Mini-strikes started last November in NYC and spread this summer to Chicago, Detroit and Kansas City; on Thursday, organizers expect action in up to 35 cities. Striking workers are demanding higher pay—more than double the current national minimum wage of $7.25—and the right to unionize.
If you think this is a passing fad, think again. “It’s absolutely going to continue to grow,” Steven Ashby, a University of Illinois labor and employment relations professor, told Time Magazine. “The energy of the workers, their passion, their commitment, is very, very high. They basically feel like, ‘We’ve got nothing to lose.’”

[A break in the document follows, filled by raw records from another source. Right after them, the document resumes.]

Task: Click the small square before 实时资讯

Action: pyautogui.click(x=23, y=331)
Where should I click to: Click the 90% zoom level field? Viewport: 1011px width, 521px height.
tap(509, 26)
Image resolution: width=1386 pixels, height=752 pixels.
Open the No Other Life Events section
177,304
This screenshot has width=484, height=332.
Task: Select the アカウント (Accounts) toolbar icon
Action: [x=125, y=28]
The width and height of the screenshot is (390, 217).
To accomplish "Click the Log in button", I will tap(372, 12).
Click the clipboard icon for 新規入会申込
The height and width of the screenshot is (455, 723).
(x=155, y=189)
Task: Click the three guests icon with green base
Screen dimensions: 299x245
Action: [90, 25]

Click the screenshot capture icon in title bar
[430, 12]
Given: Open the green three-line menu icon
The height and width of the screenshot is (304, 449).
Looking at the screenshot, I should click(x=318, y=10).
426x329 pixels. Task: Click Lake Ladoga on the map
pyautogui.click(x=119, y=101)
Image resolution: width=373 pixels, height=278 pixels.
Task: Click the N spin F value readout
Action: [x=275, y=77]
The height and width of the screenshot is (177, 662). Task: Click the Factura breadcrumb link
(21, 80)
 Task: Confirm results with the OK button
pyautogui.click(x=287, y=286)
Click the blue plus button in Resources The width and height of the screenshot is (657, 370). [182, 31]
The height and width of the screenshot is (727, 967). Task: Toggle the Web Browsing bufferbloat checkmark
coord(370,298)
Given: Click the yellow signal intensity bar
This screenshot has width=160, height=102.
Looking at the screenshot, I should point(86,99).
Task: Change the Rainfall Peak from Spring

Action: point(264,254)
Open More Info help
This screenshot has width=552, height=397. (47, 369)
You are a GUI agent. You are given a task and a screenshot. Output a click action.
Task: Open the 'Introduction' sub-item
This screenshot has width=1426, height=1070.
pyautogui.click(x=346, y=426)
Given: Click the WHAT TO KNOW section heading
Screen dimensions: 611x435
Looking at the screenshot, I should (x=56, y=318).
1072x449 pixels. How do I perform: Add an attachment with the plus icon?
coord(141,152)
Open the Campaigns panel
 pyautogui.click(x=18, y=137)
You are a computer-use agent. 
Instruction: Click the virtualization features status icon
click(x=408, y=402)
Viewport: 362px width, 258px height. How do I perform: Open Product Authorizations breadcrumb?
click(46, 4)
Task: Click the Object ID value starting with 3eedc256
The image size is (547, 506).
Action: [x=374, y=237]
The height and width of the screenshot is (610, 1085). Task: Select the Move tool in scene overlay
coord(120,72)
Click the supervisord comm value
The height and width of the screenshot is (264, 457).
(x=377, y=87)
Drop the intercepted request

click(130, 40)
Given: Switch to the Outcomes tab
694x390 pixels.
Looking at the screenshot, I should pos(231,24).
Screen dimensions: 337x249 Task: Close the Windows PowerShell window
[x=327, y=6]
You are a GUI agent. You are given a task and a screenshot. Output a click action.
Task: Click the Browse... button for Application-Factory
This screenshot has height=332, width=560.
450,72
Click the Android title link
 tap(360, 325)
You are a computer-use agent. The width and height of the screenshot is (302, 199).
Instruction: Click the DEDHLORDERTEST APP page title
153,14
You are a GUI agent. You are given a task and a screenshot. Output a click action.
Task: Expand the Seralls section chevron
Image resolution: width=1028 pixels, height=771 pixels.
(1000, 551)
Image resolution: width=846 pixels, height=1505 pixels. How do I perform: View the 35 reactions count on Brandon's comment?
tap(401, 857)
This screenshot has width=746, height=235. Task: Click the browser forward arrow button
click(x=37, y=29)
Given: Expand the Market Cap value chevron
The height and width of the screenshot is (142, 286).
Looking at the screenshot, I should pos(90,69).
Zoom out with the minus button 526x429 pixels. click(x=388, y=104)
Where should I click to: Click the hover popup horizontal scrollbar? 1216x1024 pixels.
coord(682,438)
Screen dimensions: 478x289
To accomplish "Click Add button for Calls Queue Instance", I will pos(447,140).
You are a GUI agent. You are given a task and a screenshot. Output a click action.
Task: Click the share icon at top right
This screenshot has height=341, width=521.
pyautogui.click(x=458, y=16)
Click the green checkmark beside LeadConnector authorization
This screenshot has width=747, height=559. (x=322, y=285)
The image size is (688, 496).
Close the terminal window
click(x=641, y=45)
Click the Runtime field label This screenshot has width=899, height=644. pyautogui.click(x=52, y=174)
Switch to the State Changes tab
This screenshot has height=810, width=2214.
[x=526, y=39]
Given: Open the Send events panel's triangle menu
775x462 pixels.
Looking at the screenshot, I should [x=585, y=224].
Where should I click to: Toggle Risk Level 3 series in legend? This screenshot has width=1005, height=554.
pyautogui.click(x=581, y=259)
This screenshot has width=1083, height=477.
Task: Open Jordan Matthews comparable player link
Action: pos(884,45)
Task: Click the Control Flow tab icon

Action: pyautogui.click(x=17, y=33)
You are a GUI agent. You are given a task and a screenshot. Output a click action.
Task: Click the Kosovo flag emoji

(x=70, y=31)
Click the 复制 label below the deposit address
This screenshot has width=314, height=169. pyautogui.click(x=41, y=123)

Pressure to increase wages is only one labor issue facing restaurant owners; many are also fretting over how the Patient Protection and Affordable Care Act will hurt their bottom line. Not so with Starbucks. While some restaurants and chains like Papa John’s have opted to curtail full-time staffers’ hours to avoid having to insure them, c.e.o. Howard Schultz said this week that the company plans to maintain existing healthcare coverage for all employees—even part-timers—regardless of how the new law affects insurance.
"It's not about the law. It's about responsibility we have to the people who do work and who represent us," Schultz told CNN this week.
There’s a bit of progress on yet another battleground for many restaurant operators, the feared health inspection system. New York establishments won a victory recently with a reduction in fines to pre-2010 levels, before the city adopted its infamous letter grade scheme. Under the existing system, violations could result in fines from $200-$2,000; a new system will set fines for 60 percent of all violations at $200. The fines were just one aspect of the new system that restaurant owners considered irksome; 66 percent of the restaurateurs surveyed by City Council last year called the letter-grade system “poor.”
Finally, a ruling by the IRS that automatic gratuities are wages, not tips, has some restaurant owners rethinking their policies regarding tips for large parties. Many are mulling the idea of dropping these gratuities, designed to protect servers from cheapskate guests. But if these larger gratuities are deemed wages, servers will need to wait until payday to see the money. The rule would go into effect Jan. 1.
Darden has already dropped automatic tipping at about 100 restaurants, according to the Reading (PA) Eagle. The company will decide whether to extend that policy across all of its brands by the end of the year.